### [ASSIGNMENT]
For the records below, output each line exactly as it appears, from the first through the line with "[textbox] (1119, 549)".

### [Saved data entries]
- Opening Delimiter -

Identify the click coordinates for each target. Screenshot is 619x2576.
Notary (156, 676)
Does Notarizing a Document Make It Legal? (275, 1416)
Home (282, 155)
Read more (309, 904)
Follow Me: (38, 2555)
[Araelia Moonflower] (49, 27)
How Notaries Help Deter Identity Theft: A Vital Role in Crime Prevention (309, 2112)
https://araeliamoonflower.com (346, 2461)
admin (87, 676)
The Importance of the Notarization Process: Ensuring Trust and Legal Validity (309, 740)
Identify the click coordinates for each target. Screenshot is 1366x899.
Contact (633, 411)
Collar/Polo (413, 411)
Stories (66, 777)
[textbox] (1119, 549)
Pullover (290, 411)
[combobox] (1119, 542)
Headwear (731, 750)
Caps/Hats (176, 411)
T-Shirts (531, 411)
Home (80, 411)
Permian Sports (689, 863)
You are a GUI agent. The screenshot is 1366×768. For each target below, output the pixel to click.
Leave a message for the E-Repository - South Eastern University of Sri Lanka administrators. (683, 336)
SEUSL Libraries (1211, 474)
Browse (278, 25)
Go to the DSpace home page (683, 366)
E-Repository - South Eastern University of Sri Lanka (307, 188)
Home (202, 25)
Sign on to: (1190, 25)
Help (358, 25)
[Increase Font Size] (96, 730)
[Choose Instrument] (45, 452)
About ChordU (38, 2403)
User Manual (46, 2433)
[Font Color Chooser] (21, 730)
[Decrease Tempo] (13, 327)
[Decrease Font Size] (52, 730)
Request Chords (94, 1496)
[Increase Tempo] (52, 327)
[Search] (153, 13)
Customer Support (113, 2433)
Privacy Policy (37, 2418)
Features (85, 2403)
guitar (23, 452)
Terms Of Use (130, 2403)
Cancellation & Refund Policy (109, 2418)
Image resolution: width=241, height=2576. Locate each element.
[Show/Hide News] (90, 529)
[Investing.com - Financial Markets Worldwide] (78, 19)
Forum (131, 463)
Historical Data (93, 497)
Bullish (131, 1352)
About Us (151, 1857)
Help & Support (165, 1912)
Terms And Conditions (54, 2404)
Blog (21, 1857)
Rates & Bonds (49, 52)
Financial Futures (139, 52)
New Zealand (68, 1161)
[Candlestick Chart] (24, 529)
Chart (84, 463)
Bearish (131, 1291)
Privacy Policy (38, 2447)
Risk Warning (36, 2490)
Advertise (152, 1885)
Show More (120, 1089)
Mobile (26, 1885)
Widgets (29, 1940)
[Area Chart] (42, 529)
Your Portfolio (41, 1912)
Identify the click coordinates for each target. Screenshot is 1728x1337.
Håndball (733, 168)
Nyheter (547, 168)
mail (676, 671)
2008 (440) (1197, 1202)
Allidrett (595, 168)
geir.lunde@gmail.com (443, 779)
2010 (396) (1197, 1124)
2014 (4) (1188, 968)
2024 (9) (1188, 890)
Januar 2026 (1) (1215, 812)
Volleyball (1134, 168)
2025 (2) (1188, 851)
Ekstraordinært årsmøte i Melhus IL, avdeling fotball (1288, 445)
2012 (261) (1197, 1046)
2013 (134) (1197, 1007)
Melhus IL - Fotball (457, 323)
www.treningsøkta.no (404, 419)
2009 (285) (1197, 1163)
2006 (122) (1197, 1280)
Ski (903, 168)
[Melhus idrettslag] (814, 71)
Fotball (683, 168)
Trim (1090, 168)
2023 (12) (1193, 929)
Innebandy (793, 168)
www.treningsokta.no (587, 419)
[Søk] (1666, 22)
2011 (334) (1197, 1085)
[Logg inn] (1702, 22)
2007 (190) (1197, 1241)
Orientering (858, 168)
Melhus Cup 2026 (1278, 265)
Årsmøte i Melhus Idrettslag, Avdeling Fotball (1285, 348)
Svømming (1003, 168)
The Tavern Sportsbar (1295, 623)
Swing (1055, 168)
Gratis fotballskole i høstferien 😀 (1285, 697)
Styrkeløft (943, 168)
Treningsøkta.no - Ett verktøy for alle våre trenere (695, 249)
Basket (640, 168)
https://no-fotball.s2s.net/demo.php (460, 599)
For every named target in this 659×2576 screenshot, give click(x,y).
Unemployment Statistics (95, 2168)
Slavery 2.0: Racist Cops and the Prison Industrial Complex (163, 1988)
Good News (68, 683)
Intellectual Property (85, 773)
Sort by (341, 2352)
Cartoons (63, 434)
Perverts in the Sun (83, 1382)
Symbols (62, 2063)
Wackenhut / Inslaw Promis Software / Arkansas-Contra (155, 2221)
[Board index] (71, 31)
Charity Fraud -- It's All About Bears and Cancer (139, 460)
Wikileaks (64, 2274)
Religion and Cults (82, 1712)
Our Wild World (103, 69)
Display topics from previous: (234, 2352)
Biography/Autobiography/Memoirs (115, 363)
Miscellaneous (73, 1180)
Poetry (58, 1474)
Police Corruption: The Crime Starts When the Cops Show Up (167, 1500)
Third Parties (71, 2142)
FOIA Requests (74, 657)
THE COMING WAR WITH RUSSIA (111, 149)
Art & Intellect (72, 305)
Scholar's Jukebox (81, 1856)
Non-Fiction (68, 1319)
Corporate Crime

- Closing Delimiter -

### [ANSWER]
Identify the click coordinates for each target. Screenshot is 619x2576.
Notary (156, 676)
Does Notarizing a Document Make It Legal? (275, 1416)
Home (282, 155)
Read more (309, 904)
Follow Me: (38, 2555)
[Araelia Moonflower] (49, 27)
How Notaries Help Deter Identity Theft: A Vital Role in Crime Prevention (309, 2112)
https://araeliamoonflower.com (346, 2461)
admin (87, 676)
The Importance of the Notarization Process: Ensuring Trust and Legal Validity (309, 740)
Identify the click coordinates for each target. Screenshot is 1366x899.
Contact (633, 411)
Collar/Polo (413, 411)
Stories (66, 777)
[textbox] (1119, 549)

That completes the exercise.